▶ [EXERCISE] This exercise calls for copying every line below that holds the word "dimensions".

▶ [MATERIAL SUPPLIED]
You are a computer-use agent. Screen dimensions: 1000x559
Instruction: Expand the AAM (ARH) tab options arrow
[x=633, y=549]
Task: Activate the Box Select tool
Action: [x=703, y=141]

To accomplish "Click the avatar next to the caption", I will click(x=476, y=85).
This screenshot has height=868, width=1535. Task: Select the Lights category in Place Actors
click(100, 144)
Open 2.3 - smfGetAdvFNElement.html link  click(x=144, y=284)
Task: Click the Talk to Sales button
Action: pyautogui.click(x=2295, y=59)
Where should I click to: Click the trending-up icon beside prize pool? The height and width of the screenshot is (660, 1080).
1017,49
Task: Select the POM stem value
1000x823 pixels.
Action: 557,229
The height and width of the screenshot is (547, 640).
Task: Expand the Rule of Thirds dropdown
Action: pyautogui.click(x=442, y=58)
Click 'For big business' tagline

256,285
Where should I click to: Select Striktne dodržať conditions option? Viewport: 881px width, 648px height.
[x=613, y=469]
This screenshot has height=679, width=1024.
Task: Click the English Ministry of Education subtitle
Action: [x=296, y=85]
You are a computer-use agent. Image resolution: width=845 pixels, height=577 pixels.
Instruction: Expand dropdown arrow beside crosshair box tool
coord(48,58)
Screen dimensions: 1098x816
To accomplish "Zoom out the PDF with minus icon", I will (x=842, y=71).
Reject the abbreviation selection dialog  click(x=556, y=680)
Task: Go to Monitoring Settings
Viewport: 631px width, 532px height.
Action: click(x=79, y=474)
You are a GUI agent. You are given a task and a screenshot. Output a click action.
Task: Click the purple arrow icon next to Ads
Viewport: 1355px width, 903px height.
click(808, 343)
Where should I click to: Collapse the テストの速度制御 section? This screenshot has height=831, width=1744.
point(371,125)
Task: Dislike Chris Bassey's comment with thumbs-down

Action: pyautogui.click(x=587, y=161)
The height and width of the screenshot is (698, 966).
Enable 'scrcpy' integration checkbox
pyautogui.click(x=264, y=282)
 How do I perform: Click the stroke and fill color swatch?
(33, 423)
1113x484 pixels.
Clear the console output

▶ [SOLUTION]
You are a computer-use agent. Screen dimensions: 1000x559
Screen dimensions: 1098x816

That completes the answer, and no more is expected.